The 14-year old boy was one of 23 whose deaths were reported today (a low-medium day for us. He was one of two newly reported deaths in the non-Georgia resident category. The new statewide total is 2922.
The next worrying piece of information is what’s happening on the state’s death graph. As a reminder, this graph shows deaths by date of death, not date of report. So it also has a 14-day window of uncertainty, as cases do when they’re graphed by date of symptom onset. As a consequence, our most reliable data are at least 2 weeks old at all times and the deaths will almost always look like they’re decreasing in the 14-day window. But that’s an artifact of the graphing method and delays in reporting. For months now, gratefully, we’ve had declining death rates. However there are things over the three days right at the 14-day demarcation that might be the beginning of an increase.
On 22Jun there were 20 deaths. On 23Jun there were 17 deaths. Then on 24Jun there were 30 deaths. This could be an outlier and things will settle again, we’ll just have to see. The unfortunate thing is that when deaths start to climb, they might match our rate of increase for cases. I don’t mean to sound morbid, but once this increase starts even if we closed everything immediately, the people who are going to die within the next 3-4 weeks are already infected, or someone in their household is. By the time we recognize there’s a problem, it will be too late to make any sort of timely impact.

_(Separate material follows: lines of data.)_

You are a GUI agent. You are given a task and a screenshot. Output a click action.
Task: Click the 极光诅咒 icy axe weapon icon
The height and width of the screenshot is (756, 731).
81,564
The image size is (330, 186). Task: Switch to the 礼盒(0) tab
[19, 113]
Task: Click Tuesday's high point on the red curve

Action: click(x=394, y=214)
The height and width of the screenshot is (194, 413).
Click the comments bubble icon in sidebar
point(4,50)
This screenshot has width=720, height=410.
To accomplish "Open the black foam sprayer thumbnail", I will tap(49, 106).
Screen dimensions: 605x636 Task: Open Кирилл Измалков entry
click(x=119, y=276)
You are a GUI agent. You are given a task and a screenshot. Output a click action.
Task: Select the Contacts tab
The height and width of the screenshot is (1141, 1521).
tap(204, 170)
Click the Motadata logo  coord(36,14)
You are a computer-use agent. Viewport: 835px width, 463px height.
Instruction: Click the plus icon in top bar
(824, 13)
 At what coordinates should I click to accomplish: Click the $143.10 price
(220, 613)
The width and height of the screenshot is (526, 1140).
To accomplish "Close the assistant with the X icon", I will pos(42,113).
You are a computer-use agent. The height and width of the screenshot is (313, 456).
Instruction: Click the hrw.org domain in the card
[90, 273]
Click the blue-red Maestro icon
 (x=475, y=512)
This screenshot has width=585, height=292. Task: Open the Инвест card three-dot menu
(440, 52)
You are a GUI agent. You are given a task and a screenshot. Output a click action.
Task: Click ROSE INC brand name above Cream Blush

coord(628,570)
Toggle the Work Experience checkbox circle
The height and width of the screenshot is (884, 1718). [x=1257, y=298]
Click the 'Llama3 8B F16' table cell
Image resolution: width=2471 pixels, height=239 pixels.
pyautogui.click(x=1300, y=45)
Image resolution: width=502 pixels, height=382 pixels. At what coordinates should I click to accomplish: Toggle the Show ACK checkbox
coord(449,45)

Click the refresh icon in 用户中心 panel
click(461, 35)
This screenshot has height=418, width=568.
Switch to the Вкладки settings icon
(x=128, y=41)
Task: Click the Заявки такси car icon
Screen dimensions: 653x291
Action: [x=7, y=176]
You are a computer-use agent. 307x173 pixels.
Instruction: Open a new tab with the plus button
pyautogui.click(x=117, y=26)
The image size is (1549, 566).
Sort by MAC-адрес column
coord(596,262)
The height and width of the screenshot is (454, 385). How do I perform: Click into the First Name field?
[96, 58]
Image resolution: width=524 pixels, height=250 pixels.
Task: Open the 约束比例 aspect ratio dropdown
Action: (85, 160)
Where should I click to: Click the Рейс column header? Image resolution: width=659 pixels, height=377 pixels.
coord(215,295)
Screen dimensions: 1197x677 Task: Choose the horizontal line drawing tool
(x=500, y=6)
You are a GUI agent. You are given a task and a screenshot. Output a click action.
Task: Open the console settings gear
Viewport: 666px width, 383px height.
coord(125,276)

Today I was interviewed by WUGA 91.7 FM out of Athens for their show, Athens News Matters, to discuss the latest trends on COVID-19. That program is scheduled to air this Friday at 1:00 pm if you’re interested in tuning in.
News links are linked throughout today’s update.
I worry when you're late: Are you OK?? And so I'm both glad to see this in my inbox this morning and sorry that it is such a stressful process for you--and for all of us. Thank you again for the work that you do.